Below are 2015 values of hypothetical retirement income, called “Decumulation Points”, for the S&P STRIDE 2005, 2010, and 2015 Indices. These values are available on S&P STRIDE Index websites in the “Additional Info” menu. The file is called S&P STRIDE Metrics. The January 2015 Decumulation Rate is equal to [January Decumulation Points / January STRIDE Index Level].
STRIDE Vintage | 2015 Monthly Decumulation Points | January 2015 Decumulation Rate |
2005 | 0.6453 | 5.64% |
2010 | 0.6763 | 4.30% |
2015 | 0.6818 | 3.46% |
Source: S&P Dow Jones Indices, LLC
As explained in Waring and Siegel (2015), it is imperative to take the cost of income into account in development of systematic withdrawal policies. Doing so scales withdrawals for changes to income cost in addition to account value. However we could still be left with a lot of volatility in the periodic withdrawal a portfolio can support. To mitigate that volatility, a portfolio can be managed to offset changes in income cost with changes in account value (and vice versa) – exactly what S&P STRIDE does. For portfolio allocations pursuing strategies similar to STRIDE, our calculation of hypothetical retirement income therefore provides a sound basis for estimating how much can be withdrawn from that portfolio in a conservative, sustainable way.

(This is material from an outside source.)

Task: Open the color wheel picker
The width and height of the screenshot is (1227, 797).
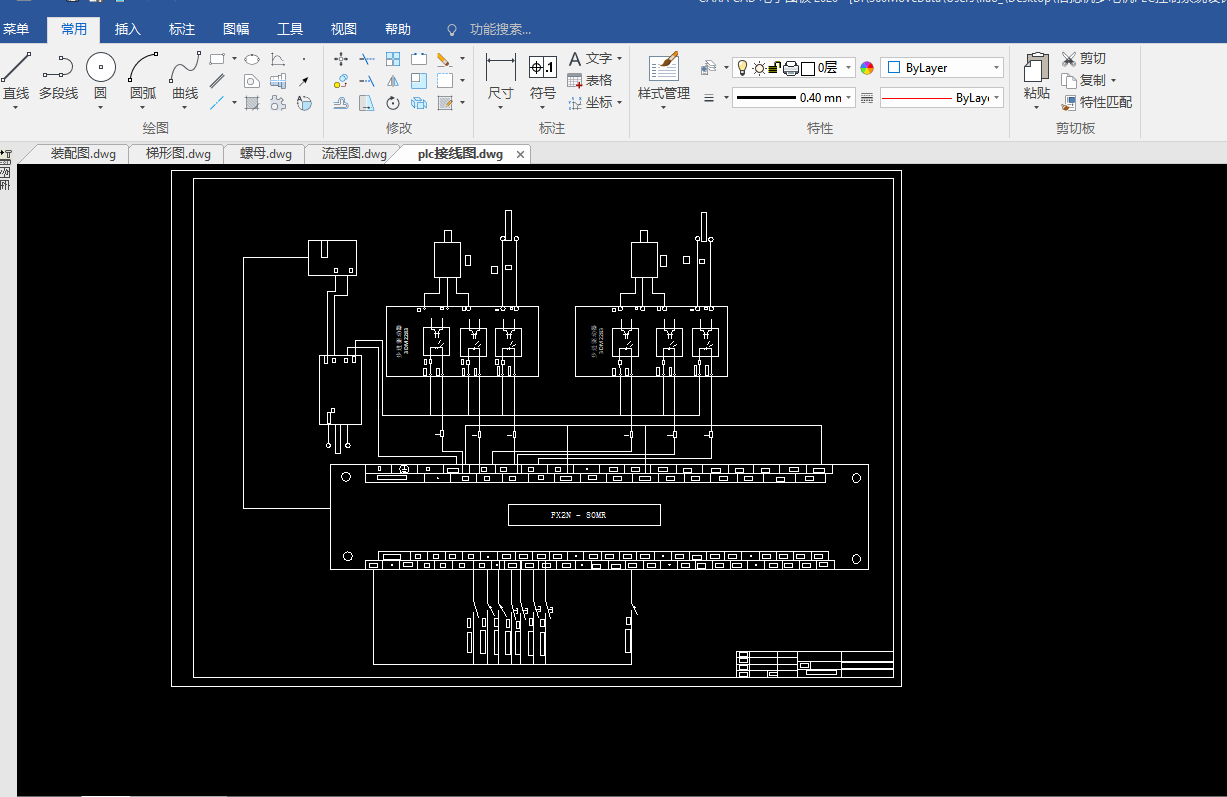Action: coord(867,68)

The data in the above table can provide a useful comparison between one’s personal withdrawal strategy and the benchmark. For example, suppose I had $500,000 invested in TIPS at the end of January 2015. I’m pursuing an LDI strategy similar to S&P STRIDE, I retired in 2010, and I seek for my TIPS withdrawal strategy to last 25 years from retirement until 2035. In January 2015 I observe that the benchmark calculated a sustainable 2015 withdrawal rate of 4.3%. I can apply that percentage to my $500,000 TIPS-LDI portfolio to determine that the benchmark decumulation, when applied to my account, would be $21,500 for the year. Amounts greater than that may imperil the length of time my withdrawal strategy can last, and amounts less than that would potentially lengthen the time it can last. So S&P STRIDE can be used as a way to gauge sustainable withdrawals just as readily as it can be used to compare month-to-month investment performance.